Press Release

Morningstar DBRS Confirms Canadian Banc Corp.'s Preferred Shares at Pfd-3 (low)

Split Shares & Funds
November 13, 2024

DBRS Limited (Morningstar DBRS) confirmed its credit rating of Pfd-3 (low) on the Preferred Shares issued by Canadian Banc Corp. (the Company). The Company invests in a portfolio of common shares (the Portfolio) of the six largest Canadian banks (the core holdings). The Company may also invest up to 20% of the net asset value (NAV) in equity securities of Canadian or foreign corporations other than the core holdings. As of August 31, 2024, 65.9% of the Portfolio holdings were common shares of the six largest Canadian banks: Royal Bank of Canada (18.8%), The Toronto-Dominion Bank (12.0%), National Bank of Canada (11.1%), Canadian Imperial Bank of Commerce (8.9%), Bank of Montreal (7.7%), and The Bank of Nova Scotia (7.4%), while 17.4% of the portfolio was invested in five well-known US financial services companies (Morgan Stanley, JP Morgan Chase, Bank of America, Goldman Sachs and Citigroup Inc) and 16.7% was held in cash & cash equivalents. The Company has not hedged its USD exposure to currency fluctuations; however, it closely monitors USD/CAD currency movements.

Holders of the Preferred Shares receive monthly distributions at a rate of Prime + 1.5% per annum (minimum 5.0%, maximum 8.0%), currently close to 8.0%. Holders of Class A Shares are entitled to receive monthly cash distributions targeted to be at a rate of 15% annually based on the volume weighted average market price of the Class A shares for the last three trading days of the preceding month. No monthly distributions to the Class A Shares will be made if the dividends of the Preferred Shares are in arrears or the NAV per unit (one notional unit consists of one Preferred Share and one Class A Share) falls below $15.0.

The termination date was extended in 2023 to December 1, 2028 from December 1, 2023. On maturity, the holders of the Preferred Shares will be entitled to the value of the Portfolio, up to the face value of the Preferred Shares, in priority to the holders of the Class A Shares. The Class A Shareholders will receive the remaining value of the Company.

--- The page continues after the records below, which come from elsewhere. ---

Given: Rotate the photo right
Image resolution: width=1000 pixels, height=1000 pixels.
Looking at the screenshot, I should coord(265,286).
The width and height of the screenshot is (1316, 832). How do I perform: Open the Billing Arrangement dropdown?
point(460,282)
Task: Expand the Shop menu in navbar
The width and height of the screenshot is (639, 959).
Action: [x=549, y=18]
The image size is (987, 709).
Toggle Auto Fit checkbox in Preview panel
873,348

The term may be extended beyond the termination for additional terms of five years each, as determined by the Company's board of directors. Shareholders will be provided with a special retraction right in connection with any such extension.

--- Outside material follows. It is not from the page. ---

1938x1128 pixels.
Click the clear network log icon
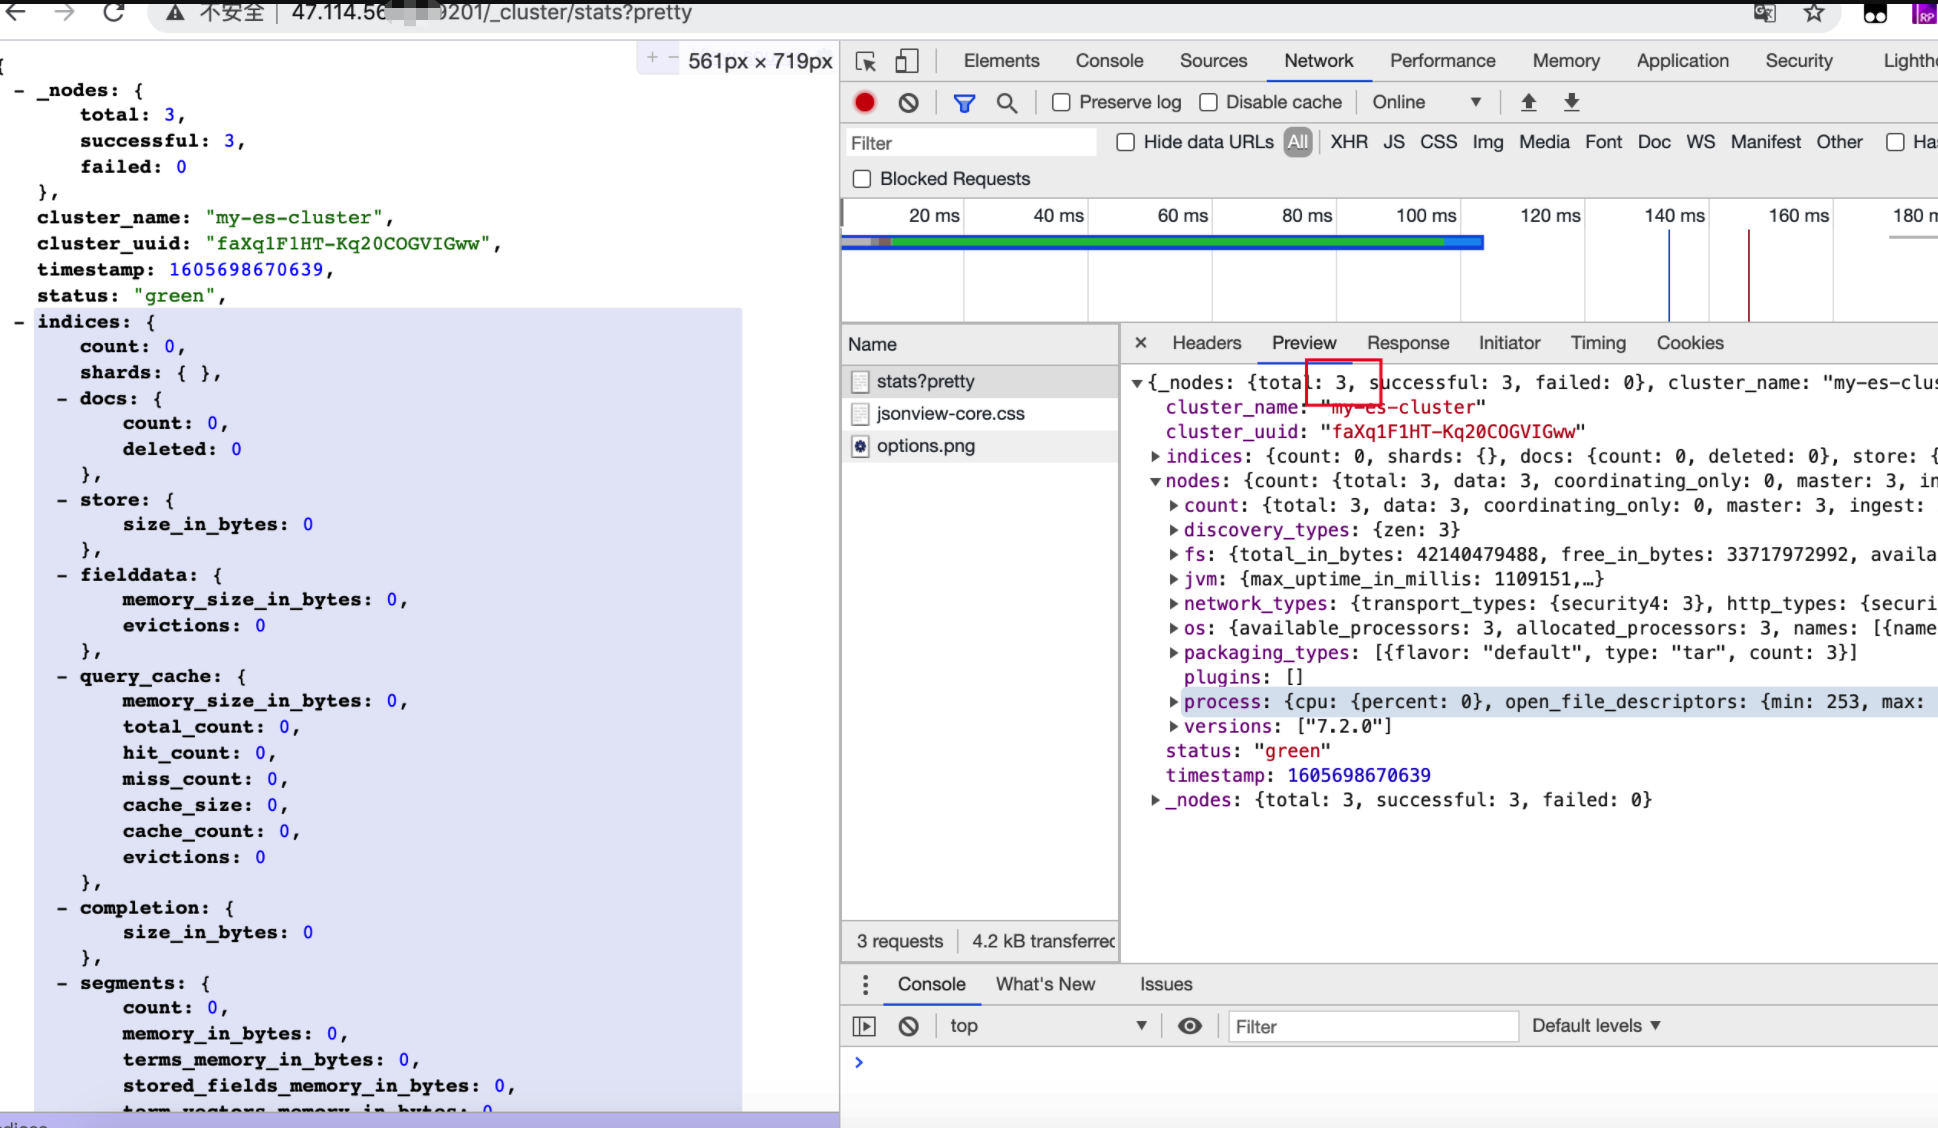pos(909,102)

As of October 31, 2024, the downside protection increased to 53.1% from 44.2% as of October 31, 2023. Dividend coverage based on the current dividend yield on the Portfolio was at 0.6x (times). Without giving consideration to the capital appreciation potential or any source of income other than the dividends earned by the Portfolio, the targeted monthly distributions to the Class A Shares together with the dividend coverage below 1x, are likely to create an average annual grind on the Portfolio's NAV equivalent to 7.8% over the remaining term to maturity. To supplement Portfolio income, the Manager may engage in covered call option writing on all, or a portion of the securities held in the Portfolio or rely on realized capital gains.

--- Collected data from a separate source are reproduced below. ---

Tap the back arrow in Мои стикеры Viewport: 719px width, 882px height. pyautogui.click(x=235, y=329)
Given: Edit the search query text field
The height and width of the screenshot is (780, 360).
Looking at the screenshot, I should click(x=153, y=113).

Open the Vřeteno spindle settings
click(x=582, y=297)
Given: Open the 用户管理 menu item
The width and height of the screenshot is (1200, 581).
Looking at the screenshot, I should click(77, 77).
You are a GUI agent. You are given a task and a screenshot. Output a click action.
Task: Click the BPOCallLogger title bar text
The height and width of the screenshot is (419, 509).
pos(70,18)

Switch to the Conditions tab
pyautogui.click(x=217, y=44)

Morningstar DBRS notes the following announcements from the Company during the past 12 months:

The Company:

(1) On November 23, 2023
Completed an overnight treasury offering of Preferred Shares, raising approximately $85.0 million in gross proceeds. The Preferred Shares were offered at a price of $9.80 per share for a yield to maturity of 8.16%.

(2) On January 19, 2024
Renewed its At-the-Market-Equity Program (ATM Program) effective until June 18, 2025, which allows maximum gross proceeds of $280 million. The ATM Program allows the Company to issue Class A Shares and Preferred Shares from time to time at the Company's discretion.

(3) On May 27, 2023
Announced that the Toronto Stock Exchange (the "TSX") has accepted its notice of intention to make a Normal Course Issuer Bid (the "NCIB") to purchase its Preferred Shares and Class A Shares through the facilities of the TSX and/or alternative Canadian trading systems. The NCIB commenced on May 29, 2024 and will terminate on May 28, 2025.

Considering the credit quality of the portfolio, as well as the amount of downside protection, the projected grind in the portfolio from expected distributions on the Class A Shares and dividend coverage below 1 time and the unhedged FX exposure, Morningstar DBRS confirmed the credit rating on the Preferred Shares at Pfd-3 (low).

The main constraints to the credit rating are the following:

(1) Market fluctuations could affect the Company's NAV. Resulting volatility in prices along with changes in the dividend policies of the underlying issuers may result in significant reductions in the Preferred Shares' dividend coverage or downside protection from time to time.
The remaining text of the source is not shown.